Benefits of Quality Function Deployment
Quality function deployment is a popular tool among companies for its benefits. Its most important purpose is how it translates customer requirements. But, aside from this, there are several other benefits QFD offers:
Reduce development expenses
Quality control during the design and product development process usually requires a lot of people and developers.
However, if you have successfully implemented the QFD, you would only need a few workers for software design and development. This is because the features and specifications are already decided before the process begins with the help of QFD, so the number of employees that need to work on them is reduced.
Quickens processing time
Without using the QFD, you and your development team would be left with many possibilities for your next product design. In return, this lengthens the processing time to develop a plan. However, you can have a guaranteed list of technical specifications using the quality function deployment. By doing so, the time you spend creating a design is reduced.
Ensure an increase in return on investment
Because the QFD is customer-centred, there’s a big chance that many customers will flock to your product. When this happens, a dramatic increase in your product’s return on investment and profit will be seen.
Ensure an increase in return on investment
Because the QFD is customer-centred, there’s a big chance that many customers will flock to your product. When this happens, a dramatic increase in your product’s return on investment and profit will be seen.

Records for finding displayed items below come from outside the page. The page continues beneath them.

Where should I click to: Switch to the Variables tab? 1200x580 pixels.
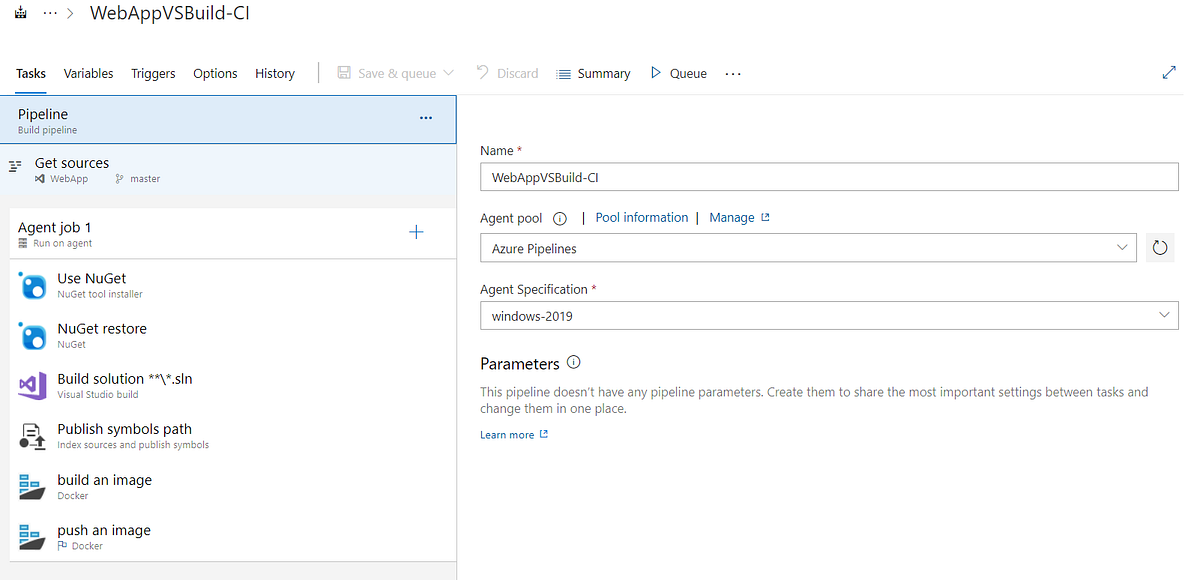[x=88, y=73]

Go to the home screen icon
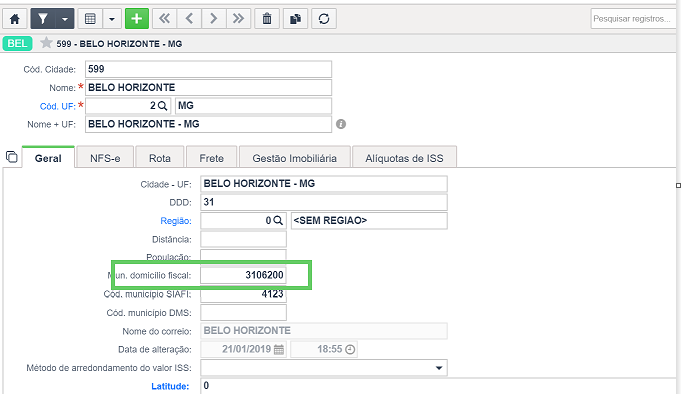15,19
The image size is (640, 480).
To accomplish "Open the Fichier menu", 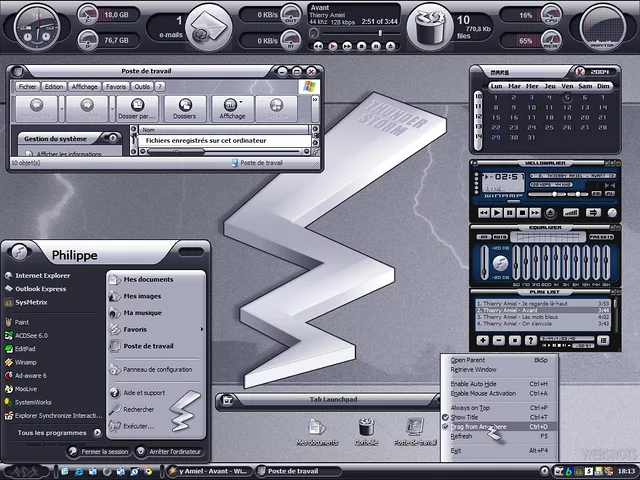I will 28,87.
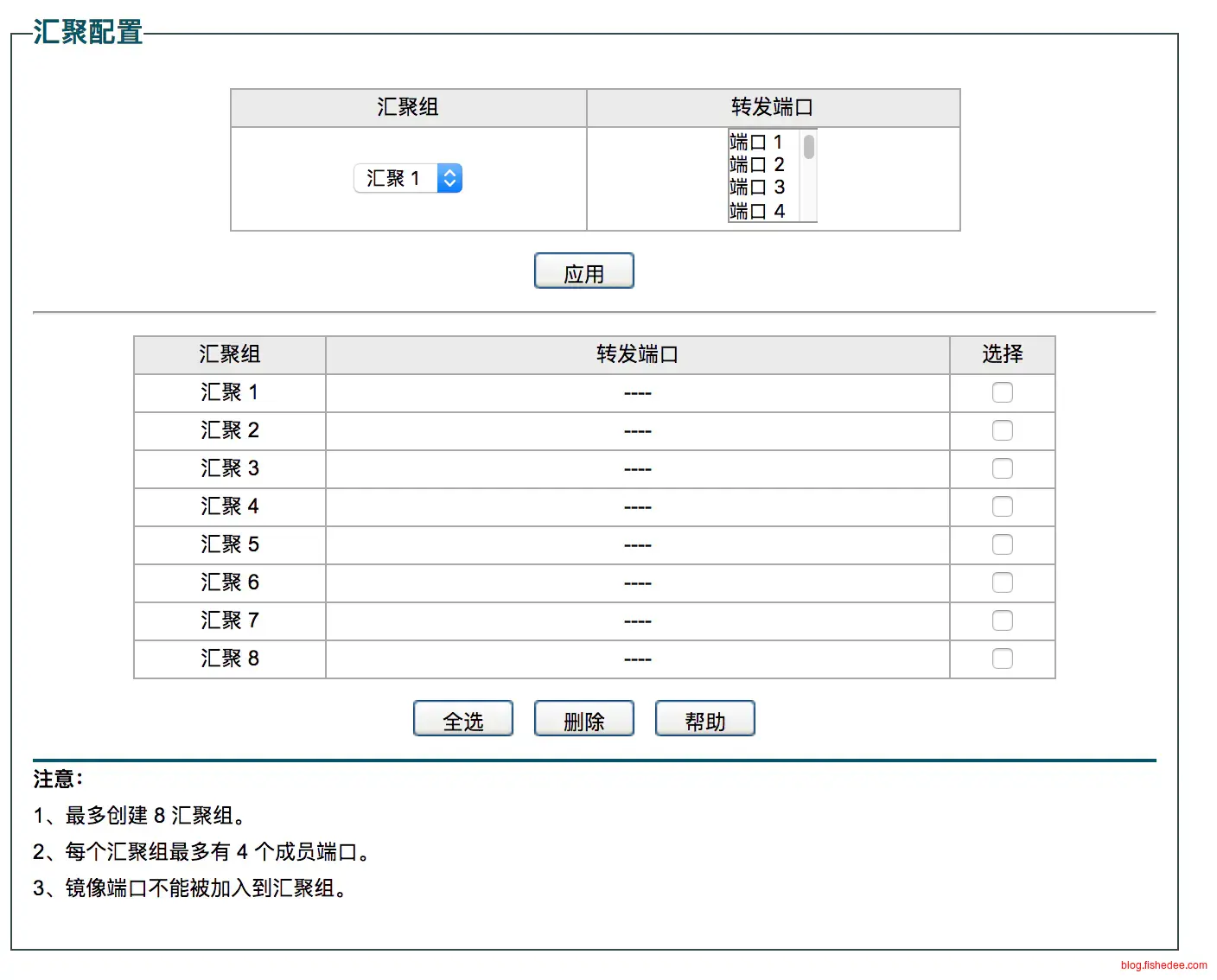The image size is (1217, 980).
Task: Click the port list scrollbar thumb
Action: [809, 147]
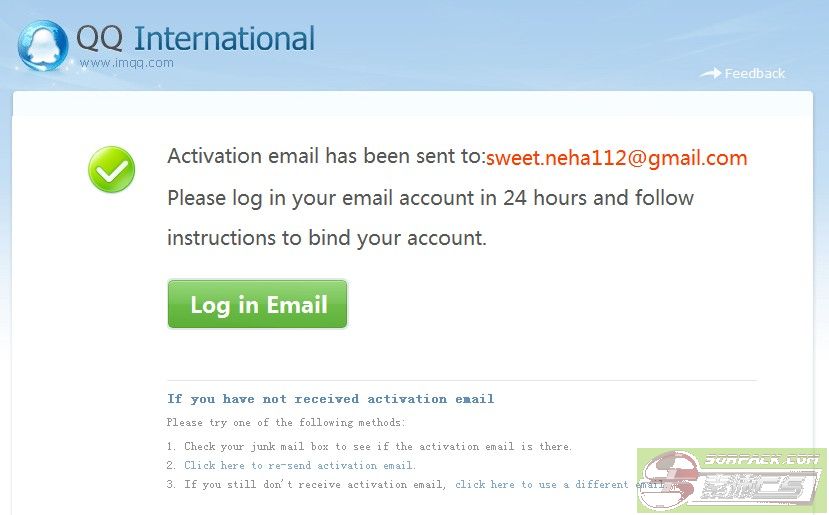Click the heading about not receiving activation email
Image resolution: width=829 pixels, height=515 pixels.
331,399
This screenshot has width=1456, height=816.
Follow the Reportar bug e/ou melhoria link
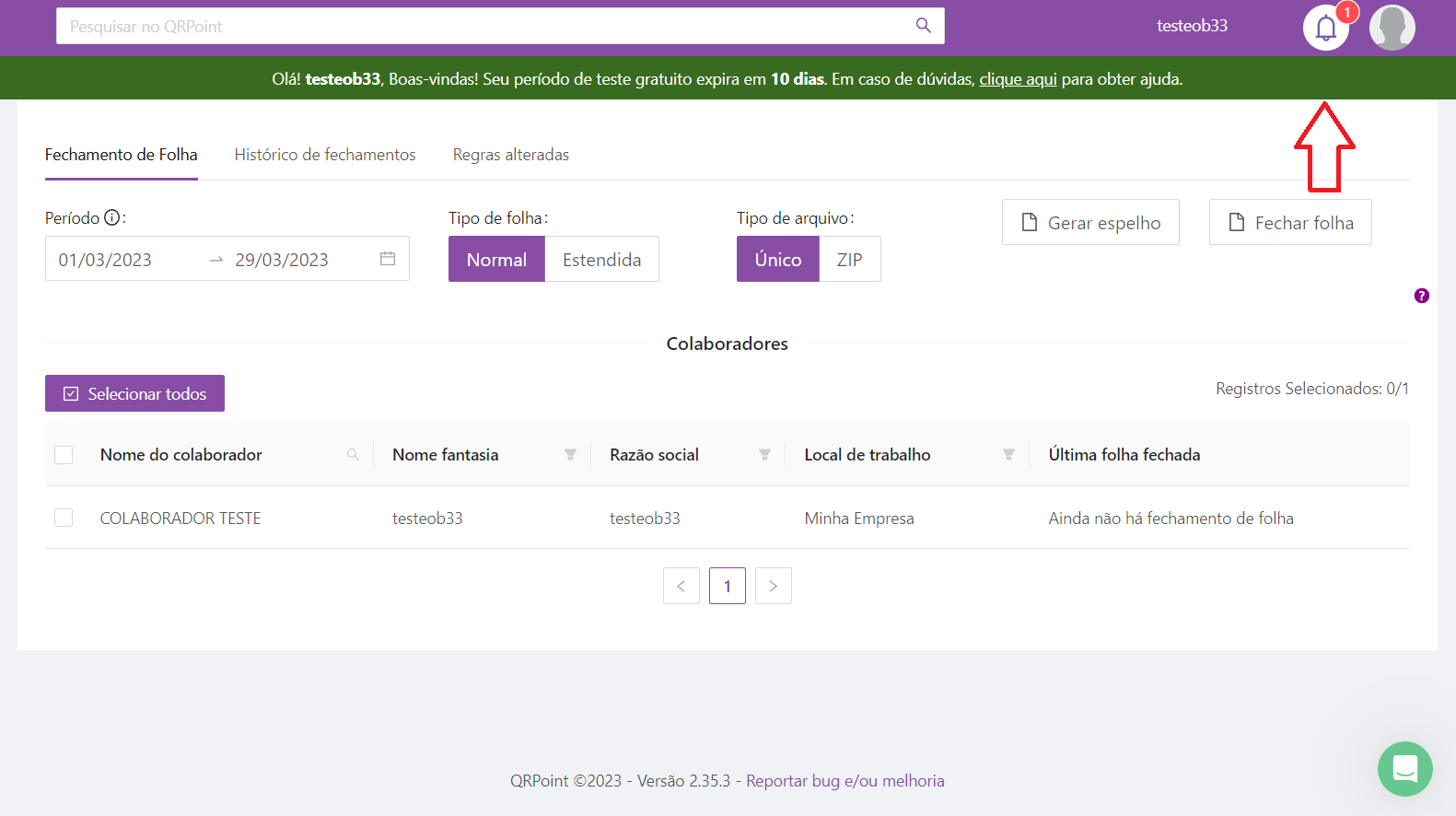844,781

What are the limitations of quality function deployment?
Every product developmental process has limitations, and the quality function deployment is not exempted. One of its limitations is that customers’ preferences aren’t always accurate. For instance, what they say they want may not be how they feel.
Moreover, the QFD doesn’t capture other essential points to consider when developing a product. Its limitations include not considering the cost, the product’s life cycle, and long-term stability in the market.
Conclusion
The quality function deployment method is critical to meet your customer’s needs. Because customers are always right, the product you manage will have sure buyers.
The QFD has four phases you must take, namely, product planning, product development, process planning, and production planning. Moreover, you also need to create a ‘house of quality’ matrix for it. Doing the necessary steps will generate more profit and allow you to spend less time on the design development process.